** Opening SOURCE MATERIAL block **

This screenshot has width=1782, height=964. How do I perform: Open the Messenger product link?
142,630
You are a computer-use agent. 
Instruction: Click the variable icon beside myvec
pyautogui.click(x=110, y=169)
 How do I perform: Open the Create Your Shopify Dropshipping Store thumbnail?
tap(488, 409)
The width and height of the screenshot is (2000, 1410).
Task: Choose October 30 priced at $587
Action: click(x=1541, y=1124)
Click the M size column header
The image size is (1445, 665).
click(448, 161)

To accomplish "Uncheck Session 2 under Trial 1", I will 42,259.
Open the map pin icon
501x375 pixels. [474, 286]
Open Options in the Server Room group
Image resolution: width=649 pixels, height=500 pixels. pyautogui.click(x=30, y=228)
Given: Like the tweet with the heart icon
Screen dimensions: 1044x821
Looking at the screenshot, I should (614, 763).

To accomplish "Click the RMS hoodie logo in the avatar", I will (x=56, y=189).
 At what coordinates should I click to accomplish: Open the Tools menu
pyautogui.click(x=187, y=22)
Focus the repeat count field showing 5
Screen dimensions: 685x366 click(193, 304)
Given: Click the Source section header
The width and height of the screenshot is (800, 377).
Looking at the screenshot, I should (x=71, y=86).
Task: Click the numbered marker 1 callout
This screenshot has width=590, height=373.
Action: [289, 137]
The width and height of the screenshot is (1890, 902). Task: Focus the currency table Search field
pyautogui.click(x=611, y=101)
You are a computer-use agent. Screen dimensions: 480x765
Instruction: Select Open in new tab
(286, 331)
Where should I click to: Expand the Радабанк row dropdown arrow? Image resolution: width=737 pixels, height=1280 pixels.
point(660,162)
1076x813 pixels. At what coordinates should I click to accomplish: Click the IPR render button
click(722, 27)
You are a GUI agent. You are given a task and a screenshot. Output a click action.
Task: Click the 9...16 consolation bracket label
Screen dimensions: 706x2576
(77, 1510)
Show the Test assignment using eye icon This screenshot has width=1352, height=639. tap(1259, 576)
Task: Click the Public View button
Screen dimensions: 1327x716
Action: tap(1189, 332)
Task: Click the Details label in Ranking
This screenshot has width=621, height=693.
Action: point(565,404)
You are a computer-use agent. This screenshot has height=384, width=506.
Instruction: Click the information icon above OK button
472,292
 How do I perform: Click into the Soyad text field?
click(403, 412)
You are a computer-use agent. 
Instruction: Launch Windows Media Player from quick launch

** Closing SOURCE MATERIAL block **

## REQUIREMENT
Scan the listing above and identify each line holding the string "will"; copy every such line.

## OUTPUT FOR THIS TASK
To accomplish "Uncheck Session 2 under Trial 1", I will 42,259.
To accomplish "Click the RMS hoodie logo in the avatar", I will (x=56, y=189).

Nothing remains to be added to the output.